Le rythme de réalisation des chantiers et réformes à accélérer

Au fil de sa présentation, M. Jouahri a dressé une série de recommandations pour relever le défi de relance dans un contexte marqué par un niveau d’incertitude toujours élevé. L’heure étant d’accélérer le rythme de réalisation des chantiers d’ores et déjà ouverts au niveau national. M. Jouahri appelle dans ce sens à accorder la priorité nécessaire au renforcement du tissu productif pour en faire émerger des champions aptes à faire face à la concurrence internationale et à jouer un rôle de locomotive pour les TPME.
Il est également question de continuer à lutter contre les disparités et œuvrer pour une croissance plus inclusive et une distribution équitable des fruits de la croissance pour soutenir l’ascension sociale. Abdellatif Jouahri plaide par ailleurs pour l’accélération de la mise en œuvre des réformes visant l’amélioration du climat des affaires. Citons en l’occurrence la charte de l’investissement, la simplification des procédures administratives, l’opérationnalisation du Fonds Mohammed VI pour l’investissement, et la réalisation des engagements du Maroc vis-à-vis du GAFI.

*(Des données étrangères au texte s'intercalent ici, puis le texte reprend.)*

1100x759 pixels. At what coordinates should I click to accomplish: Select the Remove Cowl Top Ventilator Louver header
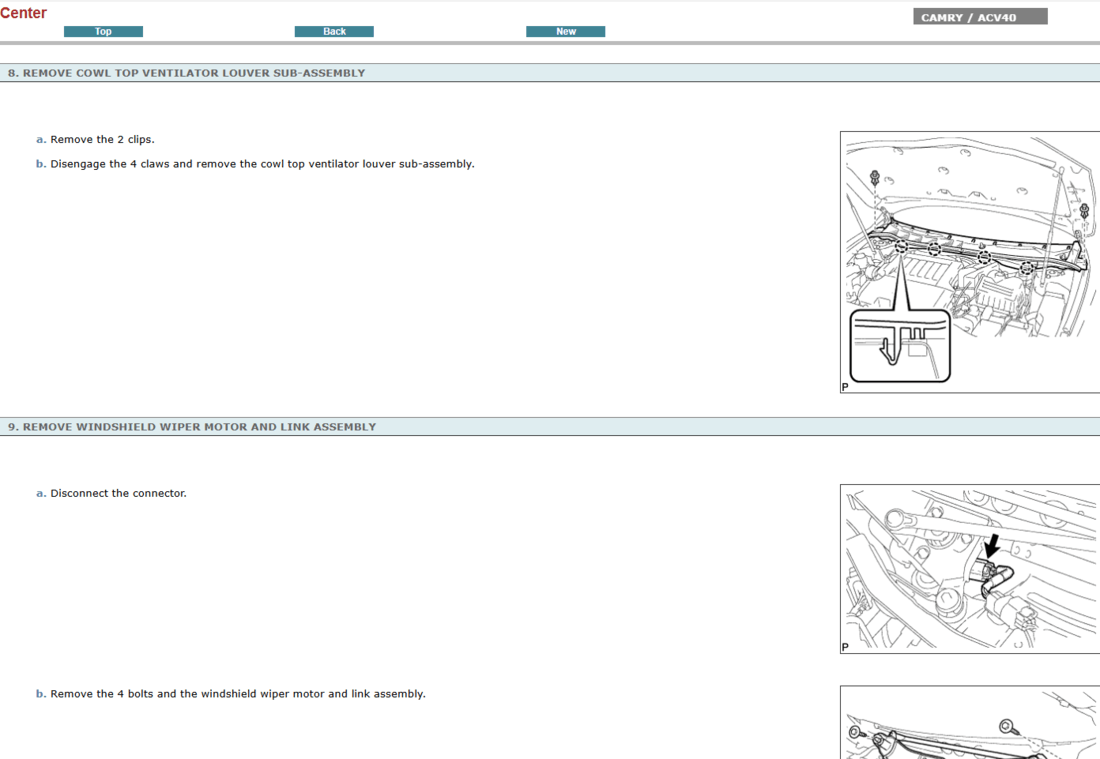tap(186, 73)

Le wali de Bank Al-Maghrib recommande également l’amélioration de la qualité de la gouvernance à tous les niveaux, la lutte contre la corruption, la consécration des principes du mérite et la reddition des comptes. Parmi les recommandations, on relève également l’accélération des chantiers structurels dont notamment la refonte du système d’éducation et de la formation professionnelle, nécessaire pour produire les cadres et la main-d’œuvre dont a besoin le pays, pour améliorer la productivité et la compétitivité de l’économie. Abdellatif Jouahri insiste également sur la nécessité d’accélérer la mise en œuvre de la loi-cadre sur la fiscalité ainsi que de procéder à des revues régulières de la dépense publique et de parachever la réforme des systèmes de retraite. La priorité étant également d’accélérer la mise en place du Registre social unifié, nécessaire à la poursuite de la refonte de la politique sociale de notre pays ainsi que d’instaurer la culture d’évaluation dans le cadre d’une vision stratégique avec une priorisation des objectifs et des ressources. L’objectif étant d’assurer une cohérence de l’ensemble des chantiers et une efficience dans l’utilisation des ressources.